Wo Bürger ganz offen auf Facebook Verleumdungskampagnen gegen Flüchtlinge starten, die sich Kindern genähert haben sollen. Eine Region, wo bei Zeitungen viel mehr Leserbriefe mit Klarnamen eingehen, die offen ausländerfeindlich sind, als in Regionen, wo es nennenswerte Zahlen von Ausländern gibt. Umfragen zeigen, dass Ausländerfeindlichkeit keine exklusive Haltung des ehemaligen DDR-Bürgers ist. Sie ist leider in ganz Deutschland verbreitet.

Aber Tröglitz scheint in einer Region zu liegen, wo sich die Bürger ihrer Ressentiments gegen Ausländer offensichtlich weniger schämen müssen als woanders, wo sich zumindest im Bürgertum ein Tabu entwickelt hat, das durchaus segensreich wirkt. Wer im Osten Ausländerfeindlichkeit offenbart, muss weniger fürchten, ausgegrenzt zu werden. Der Auswärtige stellt dies in vielen Gesprächssituationen - sei es beim Friseur oder Politiker - verblüfft fest. Schulen werden als "rein deutsch" gepriesen, Fußballmannschaften sind "durchrasst". Augenzwinkernd wird eine Komplizenschaft vorausgesetzt: "Wir Ossis sind jetzt mal nicht so politisch korrekt".

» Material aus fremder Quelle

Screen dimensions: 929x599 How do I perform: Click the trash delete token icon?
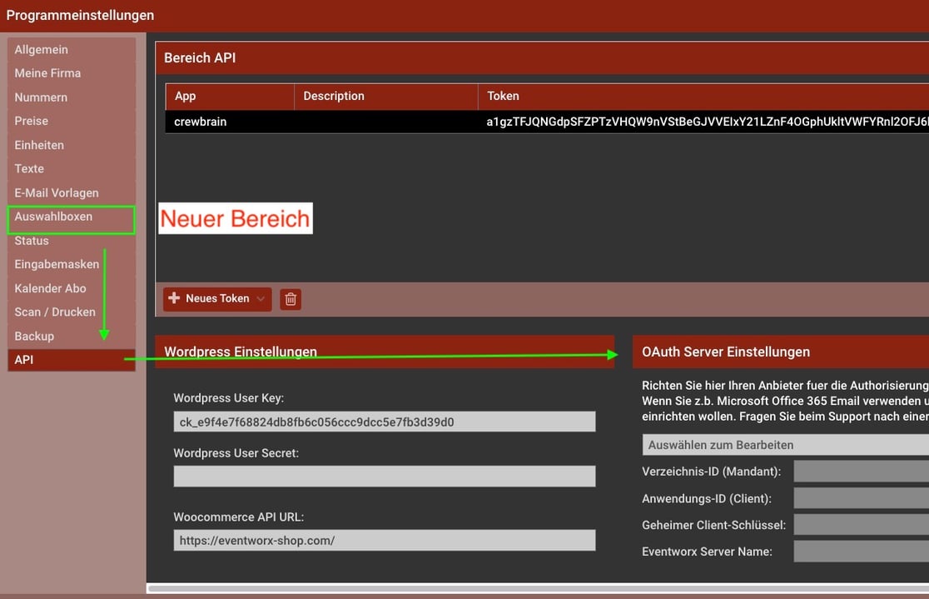[x=291, y=299]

Das ist in vielfacher Hinsicht ein Problem des Ostens. Der tabulose Umgang des ansonsten tadellosen Bürgers mit der eigenen Beschränktheit und Xenophobie ermuntert nämlich auch diejenigen, die keinen Tadel fürchten. Möglicherweise war es auch in Tröglitz so. Das fehlende Tabu birgt die Gefahr, dass jede Bürgerversammlung zum Thema Flüchtlingsheime zu einer ausländerfeindlichen Veranstaltung wird. Das lockt den Nazi-Abschaum aus ganz Deutschland an. Es ist kein Zufall, dass Neonazis immer wieder ostdeutsche Städte zu ihrer Bühne machen.

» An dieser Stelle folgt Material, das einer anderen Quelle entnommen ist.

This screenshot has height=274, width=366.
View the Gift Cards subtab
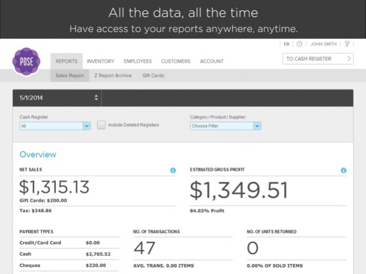tap(153, 76)
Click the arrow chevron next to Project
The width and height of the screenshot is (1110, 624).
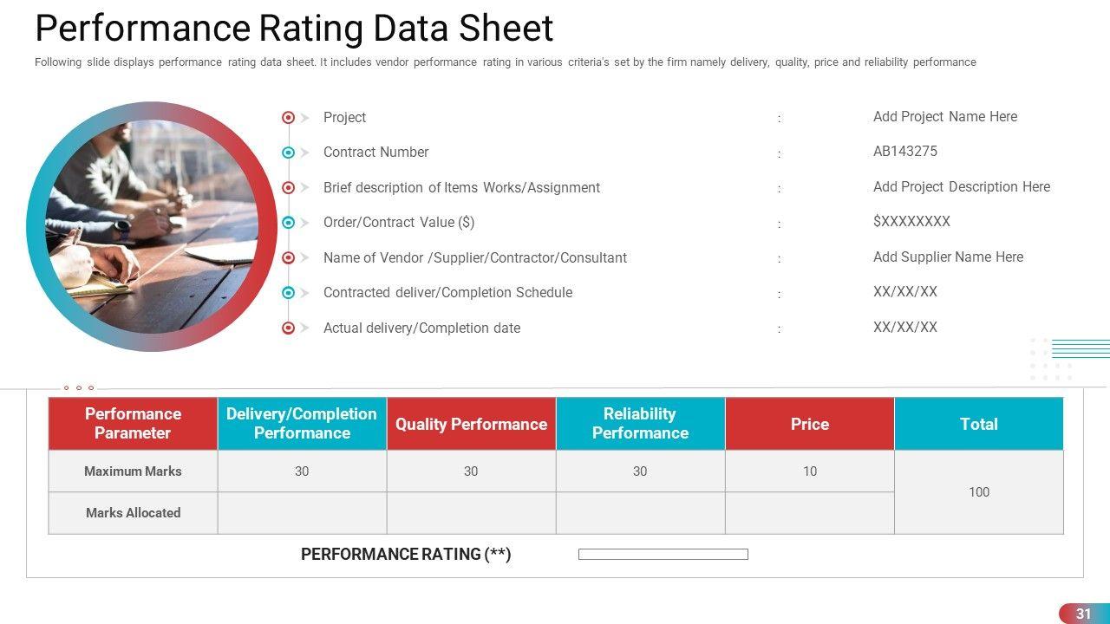point(305,118)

Noch schlimmer: Jede offen zur Schau gestellte Ausländerfeindlichkeit trifft bei Auswärtigen - ausländische Fachkräfte, Unternehmer, Studenten, Touristen - auf einen Resonanzboden, der sich in den 90er Jahren gebildet hat. Nicht die Anschläge waren es, die damals schockiert haben, sondern der offene Beifall. Vielleicht hätte die farbige Praktikantin der "Volksstimme" nach ausländerfeindlichen Unverschämtheiten in Braunschweig nicht gleich die Flucht ergriffen.

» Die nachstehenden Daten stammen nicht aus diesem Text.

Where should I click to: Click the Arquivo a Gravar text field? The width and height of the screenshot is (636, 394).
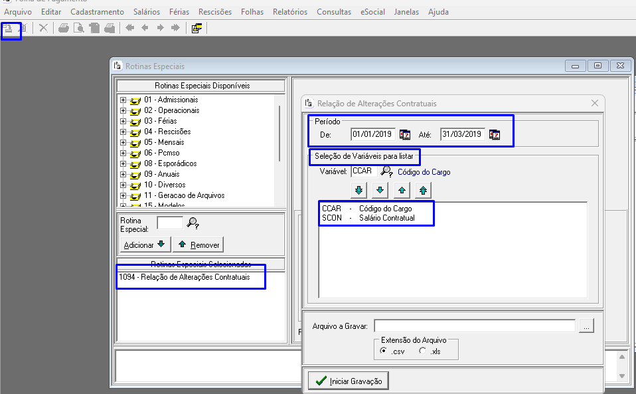(x=474, y=326)
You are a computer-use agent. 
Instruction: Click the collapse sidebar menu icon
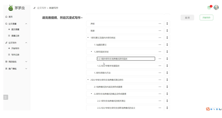pyautogui.click(x=6, y=97)
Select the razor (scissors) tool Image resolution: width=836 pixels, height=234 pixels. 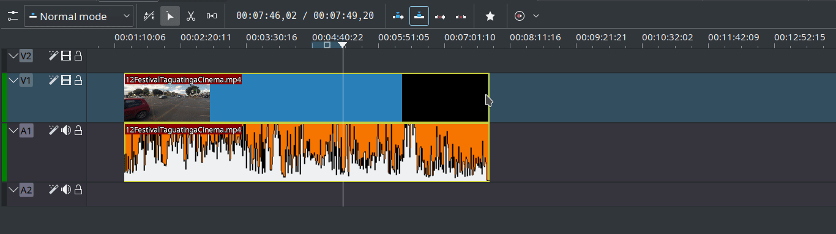[191, 16]
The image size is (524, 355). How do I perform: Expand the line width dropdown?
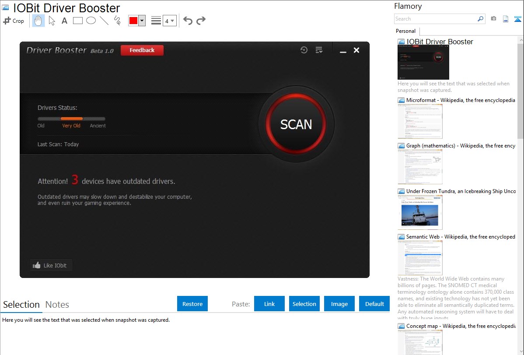click(x=169, y=21)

Aber Magdeburg liegt in einer Region, die eine Vorgeschichte hat, die jetzt fortgeschrieben wird. Die Tatsache, dass Tröglitz in einer Region liegt, die in den vergangenen Jahren nicht nur wirtschaftlich aufgeholt hat, sondern in der sich auch eine wachsame, demokratische Öffentlichkeit organisiert hat, schafft es leider nicht so schnell auf die Seite 1. Dass auch die Bürger in Tröglitz schnell ein Willkommens-Netz geknüpft haben, kommt hoffentlich in den kommenden Wochen zum Tragen. Dass offene Ausländerfeindlichkeit zum Tabu wird, ist eine Aufgabe von uns allen, die länger auf der Agenda bleibt.